Applying Textbook Data Structures for Real Life Wins

  • A few years back I had a traveling salesperson problem, I googled a bit, and somehow didn't find anything interesting, so I just created a random loop, and randomly mutated it until it got better. A few months ago I discovered a neat little heuristic: the best loop never self-intersect. And a few days ago, I found that there is a definite algorithm that gives a result whose worst case is bounded WRT to the optimal.

    My question is how do you find all those algorithms? Wikipedia never really feel like a good introductory nor discovery place. In particular, some problems have been perfectly studied by scholars, but you don't find them because you have not found the keywords that will direct google in your search. And I am not a researcher, so I don't keep a tab on a domain, I'm a jack of all trades, I work on a wide set of things.

  • Hey, author here! I've been working on infrastructure and database-y things at Heap for the last couple years, ranging from improving Postgres performance and availability to building out services (like this one!) and refactoring, encapsulating, and optimizing core systems.

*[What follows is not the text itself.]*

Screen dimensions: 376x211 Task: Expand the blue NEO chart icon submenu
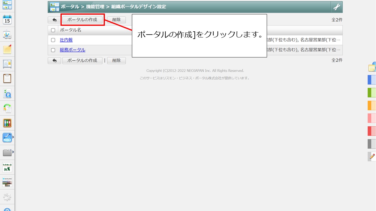(x=13, y=137)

    I'll try to answer any questions about the post (technical or otherwise).

    Edit: added more details about me.

  • People are so jaded about whiteboarding algorithms/data structures that it's great to see bonafide examples of their use in production outside of Skiena's war stories. Great content.

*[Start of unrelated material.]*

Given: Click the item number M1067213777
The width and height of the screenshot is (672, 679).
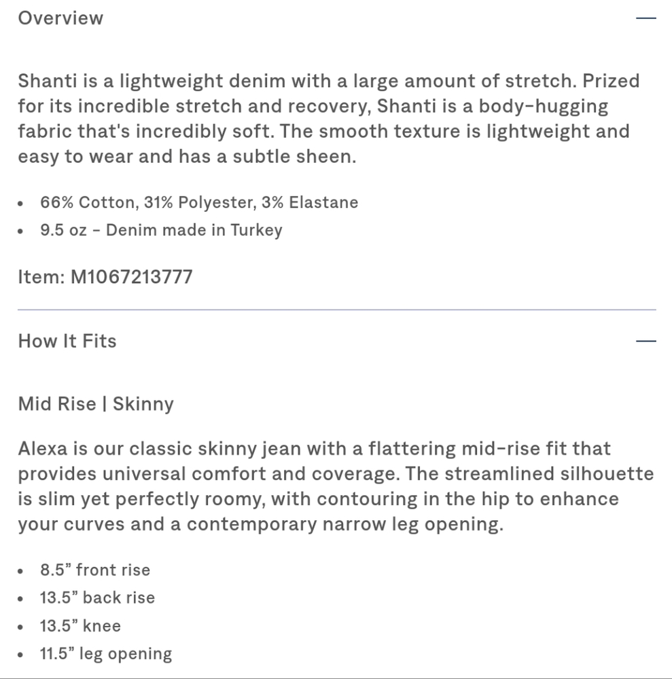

  • Somehow "4 hours to 15 minutes" sounds way more impressive than 15x speed up, at least to me. From the article, it's unclear how the hashing mechanism you use actually approximates rank at all; most hashes I'm familiar with are essentially one way functions, ideally preserving no information about the input at all. How are you hashing ID's so that unions result in smaller hashes?

  • I feel like, 25 years post-undergrad and over 10 years post grad school, I should go back and re-read some data structures classics: I spend all of my time running database queries and debugging web service calls and only rarely dipping into real algorithmic optimization. I wonder how much performance optimization I'm leaving on the table because my data structures are so rusty.

  • Some of the more advanced postgres SQL blog posts over the years have come from the Heap team. I'm curious what their good enough, optimized postgres solution was that they replaced with this project. :)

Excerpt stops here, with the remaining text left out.